Tuesday, August 4, 2009

A New Perspective on Trust and Knowledge

Back in the days when knowledge management was being evangelized into the next major fad of information technology, the closest we seemed to get to an appreciation of the social dimension of knowledge came from those trying to escalate recent popular reading to buzzword status. One of more popular reading sources was the 2000 book Bowling Alone: The Collapse and Revival of American Community, by Robert D. Putnam. The book was actually an expanded version of an essay Putnam had published in the Journal of Democracy in 1995 under the title "Bowling Alone: America's Declining Social Capital;" and it did not take long for the phrase "social capital" to dribble from everyone's lips, whether or not they had actually read any of Putnam's texts or were aware that the concept itself had predated Putnam by at least eighty years.

One consequence was that one of Putnam's key points fueled interest in another aspect of social well-being that had attracted considerable attention from the business community. Putnam's point was that, if one accepted the commodity-based metaphor of social capital itself, then one of the key producers of that commodity was trust; and, in one of those ironic instances of Carl Jung's synchronicity concept, 1995 also happened to be the year in which Francis Fukuyama's book Trust: The Social Virtues and the Creation of Prosperity was published. (In this historical context it is worth observing that Fukuyama had delivered a paper entitled "Social Capital and Civil Society" on October 1, 1999 at an International Monetary Fund Conference on Second Generation Reforms.) Needless to say, Fukuyama's judicious choice of a subtitle had the business community salivating as spontaneously as one of Pavlov's dogs; and things got to a point where you were surprised if the word "trust" did not emerge whenever a corporate leader gave a public address.

I offer this historical perspective as a context for reading a BBC NEWS report from China that appeared on their Web site this morning.
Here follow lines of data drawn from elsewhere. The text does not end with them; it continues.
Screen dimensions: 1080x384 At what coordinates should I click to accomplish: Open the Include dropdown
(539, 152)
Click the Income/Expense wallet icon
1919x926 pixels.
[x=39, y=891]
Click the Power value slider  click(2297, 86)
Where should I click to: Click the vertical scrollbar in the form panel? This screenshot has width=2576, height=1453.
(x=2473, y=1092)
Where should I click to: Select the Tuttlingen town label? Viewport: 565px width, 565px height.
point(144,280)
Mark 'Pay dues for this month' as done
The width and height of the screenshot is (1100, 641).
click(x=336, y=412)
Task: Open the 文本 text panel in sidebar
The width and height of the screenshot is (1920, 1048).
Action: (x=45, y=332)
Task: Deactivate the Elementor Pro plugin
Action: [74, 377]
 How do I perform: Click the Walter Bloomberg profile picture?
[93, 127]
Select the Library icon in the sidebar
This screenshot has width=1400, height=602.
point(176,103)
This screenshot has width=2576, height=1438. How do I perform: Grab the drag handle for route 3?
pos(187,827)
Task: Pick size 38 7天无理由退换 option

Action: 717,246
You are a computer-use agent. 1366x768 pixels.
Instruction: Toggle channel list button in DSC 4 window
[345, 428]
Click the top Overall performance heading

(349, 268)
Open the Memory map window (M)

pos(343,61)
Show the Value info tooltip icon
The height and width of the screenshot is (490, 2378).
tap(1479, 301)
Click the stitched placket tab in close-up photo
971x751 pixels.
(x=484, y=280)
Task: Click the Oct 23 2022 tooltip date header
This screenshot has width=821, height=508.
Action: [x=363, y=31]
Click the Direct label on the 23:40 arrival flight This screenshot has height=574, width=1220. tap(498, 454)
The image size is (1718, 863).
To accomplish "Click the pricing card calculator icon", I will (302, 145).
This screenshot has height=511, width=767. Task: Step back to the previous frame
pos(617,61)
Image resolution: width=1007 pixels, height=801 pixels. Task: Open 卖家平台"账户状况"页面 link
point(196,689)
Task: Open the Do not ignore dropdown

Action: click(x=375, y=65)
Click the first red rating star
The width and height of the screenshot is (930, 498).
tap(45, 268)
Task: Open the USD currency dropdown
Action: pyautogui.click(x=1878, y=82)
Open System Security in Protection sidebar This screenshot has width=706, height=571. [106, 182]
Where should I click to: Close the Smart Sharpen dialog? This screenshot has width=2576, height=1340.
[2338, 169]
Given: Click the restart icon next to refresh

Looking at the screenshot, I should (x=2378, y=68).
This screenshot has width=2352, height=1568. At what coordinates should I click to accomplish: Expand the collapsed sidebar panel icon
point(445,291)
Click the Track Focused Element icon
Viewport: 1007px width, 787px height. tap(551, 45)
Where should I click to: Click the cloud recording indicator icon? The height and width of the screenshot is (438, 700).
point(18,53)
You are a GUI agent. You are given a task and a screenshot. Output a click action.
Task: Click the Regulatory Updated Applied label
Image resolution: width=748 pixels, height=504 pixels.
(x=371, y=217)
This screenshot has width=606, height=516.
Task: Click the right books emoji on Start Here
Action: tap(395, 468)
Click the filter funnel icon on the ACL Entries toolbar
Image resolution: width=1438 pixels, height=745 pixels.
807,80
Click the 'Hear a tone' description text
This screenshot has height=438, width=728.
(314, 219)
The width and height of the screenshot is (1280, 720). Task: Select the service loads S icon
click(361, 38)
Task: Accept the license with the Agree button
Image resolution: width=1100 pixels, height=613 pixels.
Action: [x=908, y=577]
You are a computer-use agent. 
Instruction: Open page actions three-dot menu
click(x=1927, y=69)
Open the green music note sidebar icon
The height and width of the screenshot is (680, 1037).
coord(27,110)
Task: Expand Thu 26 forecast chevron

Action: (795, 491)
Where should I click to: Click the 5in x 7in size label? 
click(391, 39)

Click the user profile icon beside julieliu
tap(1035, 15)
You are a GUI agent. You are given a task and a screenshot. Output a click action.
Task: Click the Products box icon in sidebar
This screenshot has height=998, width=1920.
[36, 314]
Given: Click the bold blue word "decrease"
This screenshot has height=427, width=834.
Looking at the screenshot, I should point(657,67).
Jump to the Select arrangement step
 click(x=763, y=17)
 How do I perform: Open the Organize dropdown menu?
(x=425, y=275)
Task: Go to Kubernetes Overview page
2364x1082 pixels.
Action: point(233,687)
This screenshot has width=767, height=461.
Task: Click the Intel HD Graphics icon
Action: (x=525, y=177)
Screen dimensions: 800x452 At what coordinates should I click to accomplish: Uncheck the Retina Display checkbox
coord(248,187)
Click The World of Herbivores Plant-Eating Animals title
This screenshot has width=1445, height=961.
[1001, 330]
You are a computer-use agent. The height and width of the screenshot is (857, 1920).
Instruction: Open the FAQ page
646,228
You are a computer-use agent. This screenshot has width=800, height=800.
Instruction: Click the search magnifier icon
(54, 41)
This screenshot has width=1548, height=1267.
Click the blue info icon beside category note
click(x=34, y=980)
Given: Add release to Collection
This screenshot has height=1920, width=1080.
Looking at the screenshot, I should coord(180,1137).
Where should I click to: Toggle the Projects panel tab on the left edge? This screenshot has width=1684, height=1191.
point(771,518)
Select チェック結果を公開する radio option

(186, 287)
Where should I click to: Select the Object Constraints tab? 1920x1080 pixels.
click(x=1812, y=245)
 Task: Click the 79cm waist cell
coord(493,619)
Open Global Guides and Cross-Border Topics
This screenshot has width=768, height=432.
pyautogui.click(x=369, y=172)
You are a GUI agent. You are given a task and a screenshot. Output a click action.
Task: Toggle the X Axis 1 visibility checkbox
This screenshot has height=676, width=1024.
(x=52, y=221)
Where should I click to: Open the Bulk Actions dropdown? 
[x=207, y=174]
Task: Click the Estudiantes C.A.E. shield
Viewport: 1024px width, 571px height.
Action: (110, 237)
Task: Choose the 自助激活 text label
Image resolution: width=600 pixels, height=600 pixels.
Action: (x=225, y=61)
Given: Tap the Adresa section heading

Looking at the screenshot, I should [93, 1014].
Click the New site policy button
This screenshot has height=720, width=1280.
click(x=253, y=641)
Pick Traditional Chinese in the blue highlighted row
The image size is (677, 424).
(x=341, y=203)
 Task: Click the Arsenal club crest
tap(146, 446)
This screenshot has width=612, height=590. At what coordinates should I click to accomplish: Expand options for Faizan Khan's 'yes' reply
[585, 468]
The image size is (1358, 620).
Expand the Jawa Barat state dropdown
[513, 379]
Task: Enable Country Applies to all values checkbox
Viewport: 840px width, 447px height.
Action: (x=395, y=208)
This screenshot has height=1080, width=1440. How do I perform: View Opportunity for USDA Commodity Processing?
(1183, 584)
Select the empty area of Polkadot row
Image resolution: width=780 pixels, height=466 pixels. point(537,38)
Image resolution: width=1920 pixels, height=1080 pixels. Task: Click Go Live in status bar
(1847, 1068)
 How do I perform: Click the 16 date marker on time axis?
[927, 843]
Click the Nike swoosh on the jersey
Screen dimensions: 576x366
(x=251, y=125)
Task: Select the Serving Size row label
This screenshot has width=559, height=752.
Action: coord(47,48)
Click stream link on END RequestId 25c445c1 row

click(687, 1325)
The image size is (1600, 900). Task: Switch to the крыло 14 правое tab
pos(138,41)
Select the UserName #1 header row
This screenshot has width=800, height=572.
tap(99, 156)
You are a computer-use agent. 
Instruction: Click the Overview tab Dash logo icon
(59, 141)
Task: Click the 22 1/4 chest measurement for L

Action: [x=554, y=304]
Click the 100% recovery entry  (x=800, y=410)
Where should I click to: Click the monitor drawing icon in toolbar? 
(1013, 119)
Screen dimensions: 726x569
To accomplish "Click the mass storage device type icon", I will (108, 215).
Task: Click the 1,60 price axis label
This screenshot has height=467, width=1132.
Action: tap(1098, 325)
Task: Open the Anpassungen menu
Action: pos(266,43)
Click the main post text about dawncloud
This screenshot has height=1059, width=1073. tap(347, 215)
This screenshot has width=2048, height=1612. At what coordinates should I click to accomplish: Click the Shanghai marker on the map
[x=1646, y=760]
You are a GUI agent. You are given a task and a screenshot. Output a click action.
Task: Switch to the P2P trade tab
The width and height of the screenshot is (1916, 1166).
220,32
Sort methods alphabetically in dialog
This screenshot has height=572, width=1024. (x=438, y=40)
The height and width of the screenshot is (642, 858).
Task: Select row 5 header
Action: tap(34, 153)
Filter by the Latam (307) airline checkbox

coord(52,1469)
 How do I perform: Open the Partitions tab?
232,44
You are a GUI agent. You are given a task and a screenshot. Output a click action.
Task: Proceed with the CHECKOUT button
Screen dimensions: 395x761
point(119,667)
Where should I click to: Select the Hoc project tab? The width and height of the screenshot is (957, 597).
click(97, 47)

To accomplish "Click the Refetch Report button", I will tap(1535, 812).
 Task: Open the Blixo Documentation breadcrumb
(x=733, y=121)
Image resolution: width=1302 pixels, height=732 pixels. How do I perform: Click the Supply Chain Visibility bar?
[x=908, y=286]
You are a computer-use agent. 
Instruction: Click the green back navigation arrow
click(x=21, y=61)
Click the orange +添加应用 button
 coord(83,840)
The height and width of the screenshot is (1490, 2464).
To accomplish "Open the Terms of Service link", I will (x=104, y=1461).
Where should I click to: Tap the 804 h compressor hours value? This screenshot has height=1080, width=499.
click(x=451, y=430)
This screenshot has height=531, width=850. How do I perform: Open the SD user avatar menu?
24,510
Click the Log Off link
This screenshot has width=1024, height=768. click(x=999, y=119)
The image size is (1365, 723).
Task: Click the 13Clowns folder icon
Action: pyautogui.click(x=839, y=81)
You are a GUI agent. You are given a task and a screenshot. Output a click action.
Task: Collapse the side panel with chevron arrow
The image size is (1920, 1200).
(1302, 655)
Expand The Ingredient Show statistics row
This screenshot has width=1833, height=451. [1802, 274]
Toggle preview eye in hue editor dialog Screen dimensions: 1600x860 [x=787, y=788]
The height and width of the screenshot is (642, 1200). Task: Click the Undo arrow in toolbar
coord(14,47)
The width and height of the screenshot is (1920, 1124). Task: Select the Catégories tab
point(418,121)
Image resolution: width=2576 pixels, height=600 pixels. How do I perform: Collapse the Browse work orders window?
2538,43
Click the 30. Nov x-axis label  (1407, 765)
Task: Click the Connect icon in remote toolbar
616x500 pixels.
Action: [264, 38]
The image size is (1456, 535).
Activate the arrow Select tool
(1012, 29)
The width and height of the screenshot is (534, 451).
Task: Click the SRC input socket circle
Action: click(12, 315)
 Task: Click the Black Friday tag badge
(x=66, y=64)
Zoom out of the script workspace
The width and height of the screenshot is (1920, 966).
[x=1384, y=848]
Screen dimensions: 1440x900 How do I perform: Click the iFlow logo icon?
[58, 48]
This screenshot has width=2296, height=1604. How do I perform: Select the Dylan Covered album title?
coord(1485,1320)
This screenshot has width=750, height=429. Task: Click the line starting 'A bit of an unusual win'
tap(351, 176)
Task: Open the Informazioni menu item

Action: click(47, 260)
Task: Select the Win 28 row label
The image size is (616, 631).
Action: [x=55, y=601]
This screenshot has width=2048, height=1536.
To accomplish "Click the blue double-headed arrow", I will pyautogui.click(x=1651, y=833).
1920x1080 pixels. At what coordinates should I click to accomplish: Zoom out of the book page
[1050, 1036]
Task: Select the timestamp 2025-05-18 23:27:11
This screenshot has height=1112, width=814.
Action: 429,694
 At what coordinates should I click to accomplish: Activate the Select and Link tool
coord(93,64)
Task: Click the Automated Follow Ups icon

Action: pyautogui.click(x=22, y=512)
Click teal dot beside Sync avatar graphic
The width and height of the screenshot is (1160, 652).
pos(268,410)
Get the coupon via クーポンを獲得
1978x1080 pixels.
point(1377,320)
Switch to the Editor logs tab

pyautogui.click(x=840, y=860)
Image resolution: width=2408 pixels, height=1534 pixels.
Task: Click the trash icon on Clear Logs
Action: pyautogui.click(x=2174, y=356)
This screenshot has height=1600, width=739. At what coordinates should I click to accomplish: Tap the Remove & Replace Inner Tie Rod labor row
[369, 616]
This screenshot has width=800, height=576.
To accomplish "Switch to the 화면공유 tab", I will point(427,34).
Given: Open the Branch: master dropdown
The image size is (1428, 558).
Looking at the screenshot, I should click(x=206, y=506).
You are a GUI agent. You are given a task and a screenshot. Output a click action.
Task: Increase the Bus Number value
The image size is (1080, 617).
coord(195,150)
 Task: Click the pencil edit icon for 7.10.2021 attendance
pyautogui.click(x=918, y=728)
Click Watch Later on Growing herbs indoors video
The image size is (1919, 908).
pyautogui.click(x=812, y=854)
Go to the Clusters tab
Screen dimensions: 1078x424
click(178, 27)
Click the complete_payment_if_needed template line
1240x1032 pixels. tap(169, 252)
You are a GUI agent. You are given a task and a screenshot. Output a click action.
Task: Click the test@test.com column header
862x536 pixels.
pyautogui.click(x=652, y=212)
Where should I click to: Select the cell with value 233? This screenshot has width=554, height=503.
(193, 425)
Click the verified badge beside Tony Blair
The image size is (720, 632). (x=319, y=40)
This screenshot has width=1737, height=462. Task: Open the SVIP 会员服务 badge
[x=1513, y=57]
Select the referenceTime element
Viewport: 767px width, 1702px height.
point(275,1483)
Here it is (without the headline) in its entirety:

China's prostitutes are better-trusted than its politicians and scientists, according to an online survey published by Insight China magazine.

The survey found that 7.9% of respondents considered sex workers to be trustworthy, placing them third behind farmers and religious workers.

"A list like this is at the same time surprising and embarrassing," said an editorial in the state-run China Daily.

Politicians were far down the list, closer to scientists and teachers.

Insight China polled 3,376 Chinese citizens in June and July this year.

"The sex workers' unexpected prominence on this list of honour... is indeed unusual," said the China Daily editorial.

"At least [the scientists and officials] have not slid into the least credible category which consists of real estate developers, secretaries, agents, entertainers and directors," the editorial said.

Soldiers came in fourth place.

I can see why the Insight China editors would have been embarrassed by the survey results, since I suspect that they are under considerable pressure (even if it amounts to self-censorship) to downplay any aspect of the underground economy (or even to avoid admitting that such an underground economy exists); but a reaction of surprise is either hypocritically puritanical or just plain oblivious to the realities of the street. As I see it, the need for discretion is far more critical to the success of a sex worker than it is for scientists, who, in the spirit of the social capital of their profession see "knowledge sharing" as critical to the discovery of new insights. Put another way, the practice of science depends on a social setting that encourages considerable open discussion, much of which takes place over hypotheticals in language that can easily confuse or disquiet the lay community. Politics is not that different, except that normative behavior imposes greater restrictions on how open one can be. On the other hand openness is the last thing one expects from a sex worker. The United States even has a motto for that lack of openness: "What happens in Vegas, stays in Vegas." It would surprise me if the editors of Insight China were unaware of that motto; and it would surprise me just as much were they to assume that their prostitutes were any different from the "working girls" of Las Vegas. Mind you, I write this from the city where COYOTE (Call Off Your Old Tired Ethics) was formed in 1973, serving as a first step toward the unionization of the peepshow dancers at the Lusty Lady in 1996. By all rights the Chinese should view this as a major episode in the grand narrative of the workers of the world; but I suspect that these particular workers must still contend with the "old tired ethics" of Chinese norms!